September 15, 2016
By Tara Ebrahimi
There’s that old commercial for depression medication that shows a cartoon woman being followed around by a great, gray cloud. This is what depression feels like, the commercial posits. But I don’t think that’s right—at least not for me. Depression is an anvil strung to each of my limbs, my brain, my soul. Its weight is so heavy that at times I feel as though I physically cannot take another step. Its pull is so strong that when I try and sit up out of bed, I am working against gravity. Its force is stronger than almost all the will I have, and the only reason I say almost is because I have not yet ended my life. If that day comes, the anchor tied like a noose around my neck will settle firmly into the earth. I pray each day for survival.
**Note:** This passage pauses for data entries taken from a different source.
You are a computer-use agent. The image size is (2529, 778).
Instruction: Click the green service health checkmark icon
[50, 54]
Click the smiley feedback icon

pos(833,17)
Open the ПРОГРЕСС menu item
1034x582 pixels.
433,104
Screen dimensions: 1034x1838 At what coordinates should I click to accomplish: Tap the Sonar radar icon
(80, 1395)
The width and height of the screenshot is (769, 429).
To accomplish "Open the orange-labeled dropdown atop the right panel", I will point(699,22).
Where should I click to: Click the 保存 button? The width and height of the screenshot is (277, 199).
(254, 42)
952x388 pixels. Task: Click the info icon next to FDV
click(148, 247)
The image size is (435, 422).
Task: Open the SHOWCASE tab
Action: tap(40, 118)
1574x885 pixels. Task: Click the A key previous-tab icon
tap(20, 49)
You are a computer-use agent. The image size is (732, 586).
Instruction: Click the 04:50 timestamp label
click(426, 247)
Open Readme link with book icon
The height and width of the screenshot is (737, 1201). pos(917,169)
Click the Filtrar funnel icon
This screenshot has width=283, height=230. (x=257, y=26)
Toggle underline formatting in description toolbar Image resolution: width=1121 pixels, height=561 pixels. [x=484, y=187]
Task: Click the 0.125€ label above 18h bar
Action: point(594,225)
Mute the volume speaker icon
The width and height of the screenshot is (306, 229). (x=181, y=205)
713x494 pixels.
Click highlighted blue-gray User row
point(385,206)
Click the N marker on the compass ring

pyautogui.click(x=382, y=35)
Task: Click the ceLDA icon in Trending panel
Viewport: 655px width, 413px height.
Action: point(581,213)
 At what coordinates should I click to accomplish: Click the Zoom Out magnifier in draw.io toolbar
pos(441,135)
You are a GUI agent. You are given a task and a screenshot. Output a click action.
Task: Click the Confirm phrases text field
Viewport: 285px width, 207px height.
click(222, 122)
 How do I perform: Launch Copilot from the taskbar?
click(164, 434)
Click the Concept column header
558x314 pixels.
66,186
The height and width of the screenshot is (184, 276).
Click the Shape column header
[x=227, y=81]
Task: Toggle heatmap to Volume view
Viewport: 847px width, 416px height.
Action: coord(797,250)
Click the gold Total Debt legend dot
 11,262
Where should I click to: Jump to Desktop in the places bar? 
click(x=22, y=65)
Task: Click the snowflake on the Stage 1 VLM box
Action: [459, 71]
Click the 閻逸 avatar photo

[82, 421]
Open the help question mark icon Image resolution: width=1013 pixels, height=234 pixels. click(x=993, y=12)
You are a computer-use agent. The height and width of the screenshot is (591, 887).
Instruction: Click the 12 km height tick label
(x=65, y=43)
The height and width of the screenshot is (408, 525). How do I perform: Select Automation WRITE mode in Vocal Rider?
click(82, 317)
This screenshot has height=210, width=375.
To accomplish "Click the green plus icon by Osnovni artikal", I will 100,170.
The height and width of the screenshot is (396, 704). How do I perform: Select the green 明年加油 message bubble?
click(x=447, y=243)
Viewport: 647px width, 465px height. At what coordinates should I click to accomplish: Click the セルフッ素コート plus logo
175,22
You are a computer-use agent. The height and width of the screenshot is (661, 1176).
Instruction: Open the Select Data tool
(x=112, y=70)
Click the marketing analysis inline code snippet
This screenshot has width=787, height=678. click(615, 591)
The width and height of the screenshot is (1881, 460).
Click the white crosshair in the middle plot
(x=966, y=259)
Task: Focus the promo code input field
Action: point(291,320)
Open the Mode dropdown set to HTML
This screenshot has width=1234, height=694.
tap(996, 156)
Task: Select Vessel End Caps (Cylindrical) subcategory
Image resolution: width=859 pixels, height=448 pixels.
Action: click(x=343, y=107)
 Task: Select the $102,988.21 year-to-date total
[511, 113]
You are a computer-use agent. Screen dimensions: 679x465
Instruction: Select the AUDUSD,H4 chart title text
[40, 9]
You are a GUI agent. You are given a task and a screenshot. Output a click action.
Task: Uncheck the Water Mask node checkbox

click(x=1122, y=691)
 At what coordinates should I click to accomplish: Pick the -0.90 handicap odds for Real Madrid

I am in the midst of one of the worst and longest depressions of my life. Two months and counting. I have tried changing my medication, adding new pills, increasing dosages, the beads of the abacus moving from side to side. It has not worked. Today, my psychiatrist suggested ECT—electroshock therapy. All I could envision was what you’re envisioning now: those images from the 60s where a patient is strapped to a bed, eyes rolling back in his head as his body seizes and convulses at 60 second intervals. Yikes. Have I really gotten to that point?
Yes.
I don’t like to get out of bed these days; can barely make it into work. While at work, I stare at my computer screen and cry silently—for what, I don’t know. But what’s wrong, my family asks me. There is nothing wrong and there is everything wrong. What’s wrong is that there are too many dishes in the sink. What’s wrong is that I am required to take the dog on a walk. What’s wrong is that there is no napkin nearby as I’m eating frozen blueberries (the only thing left in the refrigerator) with my fingers so I wipe my hand on the wifebeater I’m wearing. What’s wrong is that my brain is broken. What’s wrong is that something went wrong when the synapses were coming together or the molecules were forming or the cells were conversing with one another at that critical moment when a human was being made. This human.
Things were very bad and my dad had to fly out to stay with me for a few days. My brother called him and told him he should go. So did my best friend. I had told him not to, but I was grateful he was there. He wanted to problem solve but I didn’t know what the problem was. He forced me to stay awake past 8:30 p.m. and we played backgammon or talked about articles. We ate breakfast at the diner on the corner every morning and talked about nothing in particular. One morning, he got a call from my grandmother, whose calls I had been avoiding, just like I’d been avoiding everyone else’s calls. He handed the phone to me to say hello to her, and I did and she was glad to hear from me but got off the phone quickly. She got off the phone quickly, I said to my dad. Because she was crying, he said. There’s shame in wiping your dirty hands on your clothes but there’s no shame like the shame of bringing your grandmother to tears.
I think they’re all sort of secretly waiting for bad news. The really bad news. That’s why they get so squirrely when they don’t hear from me for several days. I don’t blame them, and yet, I do little, if anything, to try and soothe their worry.
My therapist is trying so hard. I feel bad for her. So are my friends. And of course my family. But nothing you say will help me or make a difference. The words of solace, the advice, the attempts at being comforting or empathetic—meaningless. And then I just feel bad because there I am, nodding my head at the puffs of air coming out of their mouths, all the while wishing they would stop.
My brother texts me a quote that tells how if someone had diabetes and was in pain, we as a society wouldn’t tell them to “get it together,” so why should we treat someone with depression that way? The stigma is decreasing, yes, but it’s still there. At work, when casually asked how I’m doing that day, I can’t say that A) I could barely crawl out of bed and I feel hopeless, but I could say B) my arthritis had flared up and was causing me some joint pain. How would you respond to answer A? We are not that evolved.
I have depression and my internal monologue still chastises myself for being lazy or just to snap out of it or to stop being such a whiny brat. I am not kind to myself because no matter what I am told, what I read, how much treatment I get, I still see my depression as a failure of character. If I were stronger, I wouldn’t spontaneously cry in grocery stores. If I were smarter, I could best this beast.
I don’t want to admit that I have a disease.
But I do.
And all I can do is wake up every day. Just wake up and that’s something. And something is better than nothing.